• **To be done**:
Reproduce the material from the line with "The image size is (753, 643)." up to and including the line with "(x=2348, y=950)", changing "drag handle" to "grip handle" and keeping everything else the same.
* START Source records *
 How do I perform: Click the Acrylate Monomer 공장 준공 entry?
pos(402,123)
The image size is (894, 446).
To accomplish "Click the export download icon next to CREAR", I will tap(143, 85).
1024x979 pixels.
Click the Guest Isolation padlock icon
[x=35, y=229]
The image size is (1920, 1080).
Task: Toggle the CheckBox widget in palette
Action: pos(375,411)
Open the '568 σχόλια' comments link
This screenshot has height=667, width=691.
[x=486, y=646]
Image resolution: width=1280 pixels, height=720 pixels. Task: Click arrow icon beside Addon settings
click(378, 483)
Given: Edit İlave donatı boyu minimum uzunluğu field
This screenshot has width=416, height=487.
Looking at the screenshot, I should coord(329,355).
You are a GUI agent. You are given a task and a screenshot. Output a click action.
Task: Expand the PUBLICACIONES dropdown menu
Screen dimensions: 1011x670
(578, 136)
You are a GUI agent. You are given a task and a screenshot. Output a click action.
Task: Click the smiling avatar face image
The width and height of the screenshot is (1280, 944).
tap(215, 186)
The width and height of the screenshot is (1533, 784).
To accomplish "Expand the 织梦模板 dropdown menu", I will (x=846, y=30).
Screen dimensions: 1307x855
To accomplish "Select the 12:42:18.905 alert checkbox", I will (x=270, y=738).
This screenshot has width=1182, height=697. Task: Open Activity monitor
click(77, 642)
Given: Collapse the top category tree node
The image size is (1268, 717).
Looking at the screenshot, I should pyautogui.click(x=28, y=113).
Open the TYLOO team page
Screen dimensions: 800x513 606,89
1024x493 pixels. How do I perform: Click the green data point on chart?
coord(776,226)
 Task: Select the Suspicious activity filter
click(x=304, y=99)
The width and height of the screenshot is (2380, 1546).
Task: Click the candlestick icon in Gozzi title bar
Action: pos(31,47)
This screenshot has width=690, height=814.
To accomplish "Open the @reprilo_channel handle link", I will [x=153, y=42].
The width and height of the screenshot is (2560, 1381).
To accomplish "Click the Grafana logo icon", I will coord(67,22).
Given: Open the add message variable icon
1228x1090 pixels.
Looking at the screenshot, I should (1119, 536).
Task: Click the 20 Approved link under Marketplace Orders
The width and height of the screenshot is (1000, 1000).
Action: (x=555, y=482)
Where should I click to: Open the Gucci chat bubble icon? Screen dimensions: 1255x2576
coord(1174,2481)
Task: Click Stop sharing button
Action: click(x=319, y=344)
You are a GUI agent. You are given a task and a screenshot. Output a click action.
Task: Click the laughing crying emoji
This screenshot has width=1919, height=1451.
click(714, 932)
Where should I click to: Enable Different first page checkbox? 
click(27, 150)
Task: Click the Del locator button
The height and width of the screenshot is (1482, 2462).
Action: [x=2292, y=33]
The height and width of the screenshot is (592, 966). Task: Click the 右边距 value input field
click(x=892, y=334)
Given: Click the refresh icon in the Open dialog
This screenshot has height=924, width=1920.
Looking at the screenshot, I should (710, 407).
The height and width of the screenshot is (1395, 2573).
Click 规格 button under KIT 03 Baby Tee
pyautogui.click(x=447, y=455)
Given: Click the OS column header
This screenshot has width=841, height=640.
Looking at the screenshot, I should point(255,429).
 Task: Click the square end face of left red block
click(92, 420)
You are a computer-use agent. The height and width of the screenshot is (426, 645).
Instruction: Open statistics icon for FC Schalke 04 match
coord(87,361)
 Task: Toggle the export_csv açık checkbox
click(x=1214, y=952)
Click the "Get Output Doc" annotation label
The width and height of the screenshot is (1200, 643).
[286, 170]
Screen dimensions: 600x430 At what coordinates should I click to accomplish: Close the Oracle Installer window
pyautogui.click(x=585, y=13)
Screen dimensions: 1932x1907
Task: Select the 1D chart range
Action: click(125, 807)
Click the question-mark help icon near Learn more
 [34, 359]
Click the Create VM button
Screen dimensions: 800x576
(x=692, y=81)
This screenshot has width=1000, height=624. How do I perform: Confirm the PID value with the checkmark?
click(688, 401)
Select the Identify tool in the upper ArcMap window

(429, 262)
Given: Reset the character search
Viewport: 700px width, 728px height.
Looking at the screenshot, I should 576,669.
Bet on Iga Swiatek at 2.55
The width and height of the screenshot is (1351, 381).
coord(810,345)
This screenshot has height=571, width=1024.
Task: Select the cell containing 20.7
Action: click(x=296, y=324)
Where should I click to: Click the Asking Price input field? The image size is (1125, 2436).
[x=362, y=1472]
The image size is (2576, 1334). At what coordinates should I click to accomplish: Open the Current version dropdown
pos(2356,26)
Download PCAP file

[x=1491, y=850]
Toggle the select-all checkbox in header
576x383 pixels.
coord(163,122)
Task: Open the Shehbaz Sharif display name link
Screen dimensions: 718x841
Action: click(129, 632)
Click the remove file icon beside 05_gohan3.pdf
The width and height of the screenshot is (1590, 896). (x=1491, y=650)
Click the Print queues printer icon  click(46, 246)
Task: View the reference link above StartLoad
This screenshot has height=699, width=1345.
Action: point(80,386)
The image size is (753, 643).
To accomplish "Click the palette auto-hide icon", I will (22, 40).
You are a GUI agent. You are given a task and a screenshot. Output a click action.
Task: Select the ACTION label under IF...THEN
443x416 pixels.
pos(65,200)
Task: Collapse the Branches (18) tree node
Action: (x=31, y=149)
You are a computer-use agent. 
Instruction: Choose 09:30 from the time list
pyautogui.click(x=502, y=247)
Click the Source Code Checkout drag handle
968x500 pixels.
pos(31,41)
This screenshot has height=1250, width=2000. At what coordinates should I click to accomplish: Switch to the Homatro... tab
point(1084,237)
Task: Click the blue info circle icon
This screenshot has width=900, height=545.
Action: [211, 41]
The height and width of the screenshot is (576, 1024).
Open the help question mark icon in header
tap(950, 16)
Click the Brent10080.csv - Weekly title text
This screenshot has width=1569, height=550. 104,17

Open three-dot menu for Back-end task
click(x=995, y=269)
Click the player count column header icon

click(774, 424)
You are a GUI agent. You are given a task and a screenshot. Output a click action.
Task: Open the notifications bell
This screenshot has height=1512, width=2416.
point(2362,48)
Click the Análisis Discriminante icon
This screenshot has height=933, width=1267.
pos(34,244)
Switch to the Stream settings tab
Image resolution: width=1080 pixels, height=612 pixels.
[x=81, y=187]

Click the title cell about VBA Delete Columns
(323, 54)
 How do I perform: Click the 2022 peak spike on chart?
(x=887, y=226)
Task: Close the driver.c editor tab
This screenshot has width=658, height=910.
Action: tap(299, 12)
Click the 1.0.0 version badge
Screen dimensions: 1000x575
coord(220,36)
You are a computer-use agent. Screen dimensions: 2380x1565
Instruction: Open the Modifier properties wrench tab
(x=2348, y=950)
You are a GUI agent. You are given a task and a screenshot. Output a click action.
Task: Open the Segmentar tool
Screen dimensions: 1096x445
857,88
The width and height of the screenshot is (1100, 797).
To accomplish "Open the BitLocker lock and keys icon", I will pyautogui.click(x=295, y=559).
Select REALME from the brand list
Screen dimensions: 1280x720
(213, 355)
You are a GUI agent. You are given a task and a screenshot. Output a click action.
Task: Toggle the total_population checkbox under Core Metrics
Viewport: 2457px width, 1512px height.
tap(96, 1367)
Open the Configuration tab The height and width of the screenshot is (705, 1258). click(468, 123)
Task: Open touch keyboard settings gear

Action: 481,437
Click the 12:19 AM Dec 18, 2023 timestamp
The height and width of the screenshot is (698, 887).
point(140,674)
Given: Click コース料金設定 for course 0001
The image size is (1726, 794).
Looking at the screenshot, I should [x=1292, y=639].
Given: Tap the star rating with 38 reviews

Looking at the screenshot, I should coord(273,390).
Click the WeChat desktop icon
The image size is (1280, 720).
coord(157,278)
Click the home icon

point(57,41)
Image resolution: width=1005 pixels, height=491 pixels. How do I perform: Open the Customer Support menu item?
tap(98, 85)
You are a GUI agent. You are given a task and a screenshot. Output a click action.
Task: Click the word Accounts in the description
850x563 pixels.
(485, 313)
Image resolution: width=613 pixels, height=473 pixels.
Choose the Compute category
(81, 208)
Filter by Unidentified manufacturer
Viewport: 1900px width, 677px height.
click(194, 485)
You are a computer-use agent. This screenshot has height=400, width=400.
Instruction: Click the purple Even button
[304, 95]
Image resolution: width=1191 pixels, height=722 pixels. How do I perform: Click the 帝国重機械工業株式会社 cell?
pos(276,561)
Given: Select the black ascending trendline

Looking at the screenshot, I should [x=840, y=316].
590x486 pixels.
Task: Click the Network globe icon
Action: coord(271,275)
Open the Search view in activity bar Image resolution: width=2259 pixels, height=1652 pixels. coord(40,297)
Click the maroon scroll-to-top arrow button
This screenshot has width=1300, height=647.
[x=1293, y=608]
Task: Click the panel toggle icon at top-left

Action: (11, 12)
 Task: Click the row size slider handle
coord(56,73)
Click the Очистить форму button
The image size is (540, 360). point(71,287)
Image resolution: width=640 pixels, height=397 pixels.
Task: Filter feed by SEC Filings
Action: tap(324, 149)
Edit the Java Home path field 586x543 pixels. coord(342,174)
* END Source records *
• **Solution to this exercise**:
The image size is (753, 643).
To accomplish "Click the palette auto-hide icon", I will (22, 40).
You are a GUI agent. You are given a task and a screenshot. Output a click action.
Task: Select the ACTION label under IF...THEN
443x416 pixels.
pos(65,200)
Task: Collapse the Branches (18) tree node
Action: (x=31, y=149)
You are a computer-use agent. 
Instruction: Choose 09:30 from the time list
pyautogui.click(x=502, y=247)
Click the Source Code Checkout grip handle
968x500 pixels.
pos(31,41)
This screenshot has height=1250, width=2000. At what coordinates should I click to accomplish: Switch to the Homatro... tab
point(1084,237)
Task: Click the blue info circle icon
This screenshot has width=900, height=545.
Action: [211, 41]
The height and width of the screenshot is (576, 1024).
Open the help question mark icon in header
tap(950, 16)
Click the Brent10080.csv - Weekly title text
This screenshot has width=1569, height=550. 104,17

Open three-dot menu for Back-end task
click(x=995, y=269)
Click the player count column header icon

click(774, 424)
You are a GUI agent. You are given a task and a screenshot. Output a click action.
Task: Open the notifications bell
This screenshot has height=1512, width=2416.
point(2362,48)
Click the Análisis Discriminante icon
This screenshot has height=933, width=1267.
pos(34,244)
Switch to the Stream settings tab
Image resolution: width=1080 pixels, height=612 pixels.
[x=81, y=187]

Click the title cell about VBA Delete Columns
(323, 54)
 How do I perform: Click the 2022 peak spike on chart?
(x=887, y=226)
Task: Close the driver.c editor tab
This screenshot has width=658, height=910.
Action: tap(299, 12)
Click the 1.0.0 version badge
Screen dimensions: 1000x575
coord(220,36)
You are a computer-use agent. Screen dimensions: 2380x1565
Instruction: Open the Modifier properties wrench tab
(x=2348, y=950)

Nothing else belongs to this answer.